----- THE DATA -----
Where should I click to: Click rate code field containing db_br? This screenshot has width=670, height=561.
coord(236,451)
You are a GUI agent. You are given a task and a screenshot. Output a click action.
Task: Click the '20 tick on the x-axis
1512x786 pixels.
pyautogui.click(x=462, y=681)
-----
> [WORK INSTRUCTION]: Please give back all of the data exactly as it appears.

> [RESPONSE BELOW]:
Where should I click to: Click rate code field containing db_br? This screenshot has width=670, height=561.
coord(236,451)
You are a GUI agent. You are given a task and a screenshot. Output a click action.
Task: Click the '20 tick on the x-axis
1512x786 pixels.
pyautogui.click(x=462, y=681)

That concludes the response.